Extract to read
┌──
Comments on Spectrum Data Model 0.9

From: Anita Richards <amsr-at-jb.man.ac.uk>
Date: Tue, 21 Sep 2004 13:19:56 +0100 (BST)

Hello,

It looks really good and I was pleased to see that this relates to other Data Models, I have not done a full check for consistency but that sort of thing gives me conficence that it is designed to be used. I am also impressed by the coverage of errors etc.

I am still having trouble figuring out what parts of the model are intended to apply per data set and which parts are per data point. By analogy, I would expect that the Obs. data model could describe a data cube of images with a single set of metadata, if each plane of the image was the same apart from its content. Of couse, the local statistical noise might be different in each plane but then in a single image it might be differnt in diffeernt regions and we don;t use different metadata for each pixel.

As I understand it, the Spectrum model suggests that each spectral point, has centre, max and min of bin in spectral units (and other metadata) and that is indeed required for some SEDs e.g. as provided by NED.

But in fact some IVOA examples given just give centre of bin e.g. for many samples which are equally spaced in the specified units. In that case it would be useful to have the (constant) bin width in the header to aid extracting metadata for the Obs DM, Registry etc. Will this be covered under Resolution? Moreover, other parameters such as the available errors may be constant for the whole data set (or each point may have its own errors).

i.e., I want to be able to get at information which says "Spectrum of BigSupernova from 1719 to 1721 MHz in 2048 equal-sized channels" which may then be a FITS file or ascii etc. with a header which gives the metadata which are common to every spectral point but the data itself is just a series of pairs of frequencies and flux densities.

If we are talking about e.g. 50 separate monitoring observations in 512 channels x 4 polarizations, all repeated for 10 surces, the difference between using 2 numbers for each spectral point and about 6 starts to become significant when constructing spectra on the fly, returning lots of spectra, trawling metadata or just intimidating the user/data provider.
└──
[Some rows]
┌──
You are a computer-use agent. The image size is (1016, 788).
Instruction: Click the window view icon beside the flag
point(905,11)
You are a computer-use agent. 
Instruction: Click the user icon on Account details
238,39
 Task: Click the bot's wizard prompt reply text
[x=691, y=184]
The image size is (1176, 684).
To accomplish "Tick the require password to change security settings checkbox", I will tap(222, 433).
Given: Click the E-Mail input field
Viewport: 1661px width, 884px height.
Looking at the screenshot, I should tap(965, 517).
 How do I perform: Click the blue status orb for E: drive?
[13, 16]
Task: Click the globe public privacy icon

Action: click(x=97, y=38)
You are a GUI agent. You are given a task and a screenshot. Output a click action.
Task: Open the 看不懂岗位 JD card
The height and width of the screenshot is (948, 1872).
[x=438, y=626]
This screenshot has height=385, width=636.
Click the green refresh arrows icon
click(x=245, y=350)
└──
Written problem
Carry the email commenting on Spectrum Data Model 0.9 further, starting right after its last sentence shown above.

Result of the exercise
There are more difficult situations - I am not arguing that they should all be covered now, but which are and which are we deferring?

I am assuming in the above that the data have been fully calibrated and there is not a separate bandpass function (i.e. sensitivity changes with frequency) but that is not always the case. In any event the user might want access to the bandpass correction function which had been applied which might be a mathematical function or a look-up table. Data may be stored in other formats e.g. all the spectral coordinate information in the header and just a table with pairs of values for channel No and flux density, or even a single vector of flux densities.

It seems to me that, at present, a lot of data providers will have some hard work to provide conformant data. That is not necessarily an argument against the model (apart from the unneccesary bloat with I will continue to heckle about!) but it does suggest that it might be useful to define a very few aspects as "must" and offer help in sorting out the rest. I would rather see that, than use alternative `simplified' models like the Dobos-Budvari schema (Sect. 8.5) - although some such simplification might be useful if in fact some aspects of e.g. Coverage do actually belong in the Obs data model and should be provided by a link rather than duplicated. There are problems with the Dobos-Budvari schema as it stands, e.g. it is a nightmare trying to manipulate a spectrum equally spaced in frequency if you can only use wavelength units, although the latter might be adequate for the Registry.

For the most recent/future data sets, I see that it model is applied to SDSS; what do other people think, e.g. ISO, ALMA? I would also like to know what Ivo Busko (SpecView designer) makes of it.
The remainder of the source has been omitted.